My former boss and mentor Andy Barnes had a useful axiom for digesting friendly outside advice on fixing a publication: regard with extreme skepticism any statement that begins, "You could just..."
I have had my head down the last couple of weeks, drafting the newspaper chapter of
The State of the News Media electronic yearbook, arguably a bit of a wallow in the complexity of current troubles. Looking at
the recent torrent of save-the-industry pieces, I see appropriate and welcome alarm about civic life without newspapers, but also a lot of oversimplifying.
There is a week's worth of would-be solutions to comment on, but let's start with two of the main things that make newspaper organizations' current business situation not just bad, but bad in a complicated way.
Vanishing ads due to Internet competitors or the recession?
It is clear enough that if you take the classified revenues already seeping away to Internet competitors like Craigslist and Google search, then pile on recession-related reductions in ad spending, you get a double dose of decline. Currently, the rate is running 15 to 20 percent down year-to-year on average, worse at many metro papers.

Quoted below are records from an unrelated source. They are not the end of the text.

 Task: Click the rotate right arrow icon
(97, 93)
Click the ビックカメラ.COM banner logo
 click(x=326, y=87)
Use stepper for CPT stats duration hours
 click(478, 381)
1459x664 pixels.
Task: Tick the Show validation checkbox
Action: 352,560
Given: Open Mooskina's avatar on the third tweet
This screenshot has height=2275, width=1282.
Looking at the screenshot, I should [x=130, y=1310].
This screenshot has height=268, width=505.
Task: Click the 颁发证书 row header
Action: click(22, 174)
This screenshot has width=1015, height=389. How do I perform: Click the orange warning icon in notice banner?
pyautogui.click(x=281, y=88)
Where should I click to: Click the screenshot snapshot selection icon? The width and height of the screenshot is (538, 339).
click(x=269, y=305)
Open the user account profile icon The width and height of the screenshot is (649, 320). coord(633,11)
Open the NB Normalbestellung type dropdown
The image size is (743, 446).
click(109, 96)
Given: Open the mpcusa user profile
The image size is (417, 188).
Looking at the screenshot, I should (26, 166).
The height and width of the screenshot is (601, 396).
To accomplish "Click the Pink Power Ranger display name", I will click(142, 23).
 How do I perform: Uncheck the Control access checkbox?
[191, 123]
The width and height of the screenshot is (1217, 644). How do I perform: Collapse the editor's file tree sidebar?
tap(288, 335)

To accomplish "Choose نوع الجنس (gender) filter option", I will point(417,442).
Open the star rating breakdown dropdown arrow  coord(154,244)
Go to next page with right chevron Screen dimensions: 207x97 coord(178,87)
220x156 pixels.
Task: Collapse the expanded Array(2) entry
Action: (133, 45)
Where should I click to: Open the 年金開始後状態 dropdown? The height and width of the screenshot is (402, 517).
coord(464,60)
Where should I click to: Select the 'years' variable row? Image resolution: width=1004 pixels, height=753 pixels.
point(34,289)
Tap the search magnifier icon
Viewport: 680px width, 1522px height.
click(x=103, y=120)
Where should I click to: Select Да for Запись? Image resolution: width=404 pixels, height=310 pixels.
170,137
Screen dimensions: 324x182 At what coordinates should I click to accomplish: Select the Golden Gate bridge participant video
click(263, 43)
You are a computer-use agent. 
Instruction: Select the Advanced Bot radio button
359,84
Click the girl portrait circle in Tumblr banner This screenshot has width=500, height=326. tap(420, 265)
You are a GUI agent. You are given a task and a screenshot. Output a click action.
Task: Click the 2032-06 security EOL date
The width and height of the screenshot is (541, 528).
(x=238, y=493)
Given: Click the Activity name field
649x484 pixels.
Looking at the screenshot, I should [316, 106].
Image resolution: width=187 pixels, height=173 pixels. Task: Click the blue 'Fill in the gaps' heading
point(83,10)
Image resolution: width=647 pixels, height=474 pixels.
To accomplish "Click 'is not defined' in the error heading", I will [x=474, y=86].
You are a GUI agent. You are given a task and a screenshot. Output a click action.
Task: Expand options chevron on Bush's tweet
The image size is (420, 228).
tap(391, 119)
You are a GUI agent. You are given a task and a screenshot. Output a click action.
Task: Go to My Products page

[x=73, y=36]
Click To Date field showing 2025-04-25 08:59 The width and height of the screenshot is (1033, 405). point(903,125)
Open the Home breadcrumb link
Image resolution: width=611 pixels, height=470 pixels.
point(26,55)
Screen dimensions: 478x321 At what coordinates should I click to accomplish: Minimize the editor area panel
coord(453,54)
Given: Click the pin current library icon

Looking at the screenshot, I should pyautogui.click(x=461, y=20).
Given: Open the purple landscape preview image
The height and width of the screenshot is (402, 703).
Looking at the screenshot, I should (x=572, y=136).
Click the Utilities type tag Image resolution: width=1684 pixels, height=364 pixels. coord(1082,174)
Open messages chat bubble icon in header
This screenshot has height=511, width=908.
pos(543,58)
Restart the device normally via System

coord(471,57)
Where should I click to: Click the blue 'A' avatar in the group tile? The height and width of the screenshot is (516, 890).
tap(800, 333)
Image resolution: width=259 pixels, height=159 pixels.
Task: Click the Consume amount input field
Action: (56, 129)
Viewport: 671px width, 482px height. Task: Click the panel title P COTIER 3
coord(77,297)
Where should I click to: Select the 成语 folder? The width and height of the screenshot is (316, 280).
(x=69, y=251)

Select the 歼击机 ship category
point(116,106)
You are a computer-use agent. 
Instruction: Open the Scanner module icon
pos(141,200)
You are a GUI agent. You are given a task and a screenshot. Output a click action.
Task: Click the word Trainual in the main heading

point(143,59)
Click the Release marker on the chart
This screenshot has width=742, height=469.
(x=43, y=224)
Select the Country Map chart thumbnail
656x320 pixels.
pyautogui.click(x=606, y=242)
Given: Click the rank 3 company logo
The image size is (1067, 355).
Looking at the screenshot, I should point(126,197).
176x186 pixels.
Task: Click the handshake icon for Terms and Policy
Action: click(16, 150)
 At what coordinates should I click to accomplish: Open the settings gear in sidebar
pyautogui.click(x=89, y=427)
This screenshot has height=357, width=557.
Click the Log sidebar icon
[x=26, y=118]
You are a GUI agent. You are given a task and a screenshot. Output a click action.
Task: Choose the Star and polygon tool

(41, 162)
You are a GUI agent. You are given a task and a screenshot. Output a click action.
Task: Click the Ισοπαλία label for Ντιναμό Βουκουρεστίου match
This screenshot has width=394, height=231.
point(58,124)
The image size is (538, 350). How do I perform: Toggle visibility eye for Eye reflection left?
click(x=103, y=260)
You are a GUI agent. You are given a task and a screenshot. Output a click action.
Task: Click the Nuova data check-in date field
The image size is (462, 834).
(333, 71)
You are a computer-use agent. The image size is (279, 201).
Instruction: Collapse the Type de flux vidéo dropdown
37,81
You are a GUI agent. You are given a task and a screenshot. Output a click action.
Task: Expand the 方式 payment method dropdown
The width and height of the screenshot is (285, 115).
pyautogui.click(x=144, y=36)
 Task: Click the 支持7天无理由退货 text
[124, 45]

Does it matter how those losses are distributed? To some it's like a frail elderly person with pneumonia -- who cares which is the bigger contributing problem if the patient is deathly ill?
However, in considering potential survival strategies for newspapers, parsing the business reversal does matter.
The part that is recession-related will eventually come back (in marketing dollars if not necessarily newspaper print advertising). The secular loss is more likely to continue, perhaps even gain speed in another year or two.
My best guess is that more than half of the current losses are the result of the recession. As recently as the first quarter of 2008, total advertising was down only 7 percent year-to-year (and online newspaper advertising was still growing modestly). In the second and third quarters, the economy worsened and the rate of ad losses doubled to around 14 percent; now in the winter of bad times, late 2008 and early 2009, the declines are typically running 20 percent worse than a year ago.
That suggests,
as USA Today's now-former editor Ken Paulson said in an interview with Forbes.com, that "the newspaper business is in better shape than it looks." However, fresh uncertainty about the length and depth of the recession may make the getting-through-to-the-other-side part of the problem even more difficult than we already knew. Plus all those promising new revenue streams (mobile, electronic tablets, etc.) may be even slower arriving.
Put another way, a transition to robust digital options and aggressive experimentation are still good strategies for newspaper organizations. But I might tap the brakes now and then to be sure the offerings do not get way ahead of readers and advertisers moving on from print.
The Two Customers Problem
Speaking of readers and advertisers, it is useful to think of newspaper organizations, unlike many businesses, as serving those two distinct customer groups (a thought from my current boss-of-bosses, Paul Tash, who is Poynter chairman and St. Petersburg Times editor and CEO).
Success in the business requires sensitivity to the changing and differing needs of each group. Digital audience and advertising protocols are not the mirror image of print; we have at least learned that. So the business model question resembles a game of three-dimensional Tic-Tac-Toe. I would argue that even talking about print and online audiences is a false dichotomy; a great many people, probably including virtually all readers of the Biz Blog, use a mix of both, easing gradually higher in preference for digital.
So returning to where we started with "you could just..." solutions, newspapers could begin charging for online content, with micropayments or other kind of payments. But the organization would be sacrificing revenue from its current online advertising base and rolling the dice on retaining readers and generating a new income stream from them.